ModelHparams isn't a general interface as it implies
@dataclass
class ModelHparams(hp.Hparams, ABC):
initializers: List[Initializer] = hp.optional(
default_factory=lambda: [],
doc="The initialization strategy for the model",
)
num_classes: Optional[int] = hp.optional(
doc="The number of classes. Needed for classification tasks",
default=None,
)
@abstractmethod
def initialize_object(self) -> ComposerModel:
pass
num_classes is classification specific (mostly) and using initializers with torchvision or other integrated models will require wrapping them in constructor functions like landen did for deeplab. Right now many of our models are subclassing ModelHparams and overwriting or not using the built in properties.

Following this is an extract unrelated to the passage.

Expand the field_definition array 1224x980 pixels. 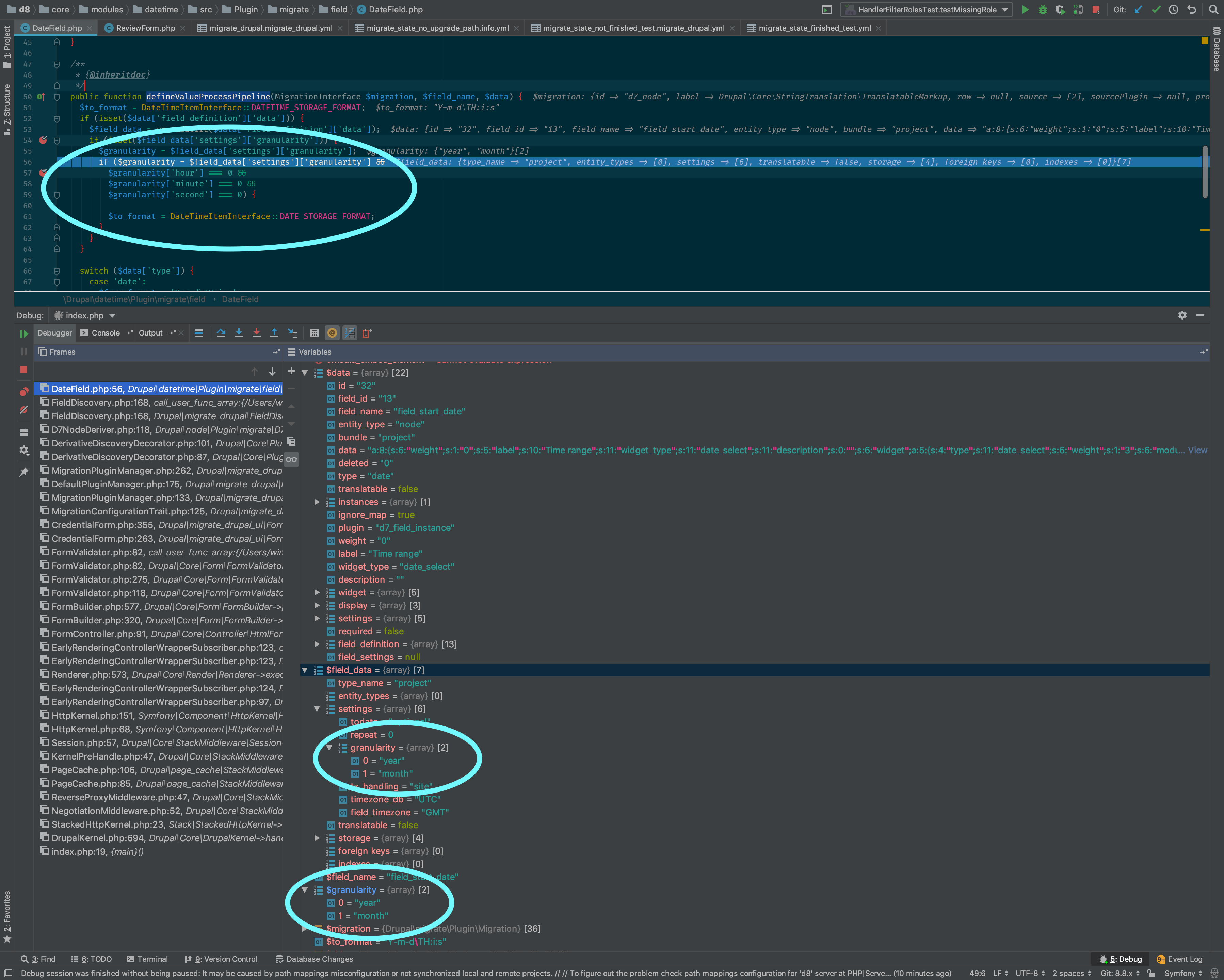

perhaps ModelHparams should be:
@dataclass
class ModelHparams(hp.Hparams, ABC):
@abstractmethod
def initialize_object(self) -> ComposerModel:
pass
and we could have task specific interfaces to go with them?
@dataclass
class ClassifierHparams(ModelHparams):
num_classes: Optional[int] = hp.optional(
doc="The number of classes. Needed for classification tasks",
default=None,
)
@abstractmethod
def initialize_object(self) -> ComposerModel:
pass
@ravi-mosaicml , @Landanjs
I agree it makes sense to remove num classes from the base class. I would like to keep the initializers (for #472) but otherwise sg.
I'm in favor of remove num_classes and initializers, but would like to discuss more about keeping initializers in the base ModelHparams.
Additionally, removing optional arguments from the base class allows us to use required arguments 🎉 . To me, it would be great if task specific models like ClassifierHparams only had required hparams like num_classes. Then, subclasses should be adjusted to have required classes when desired.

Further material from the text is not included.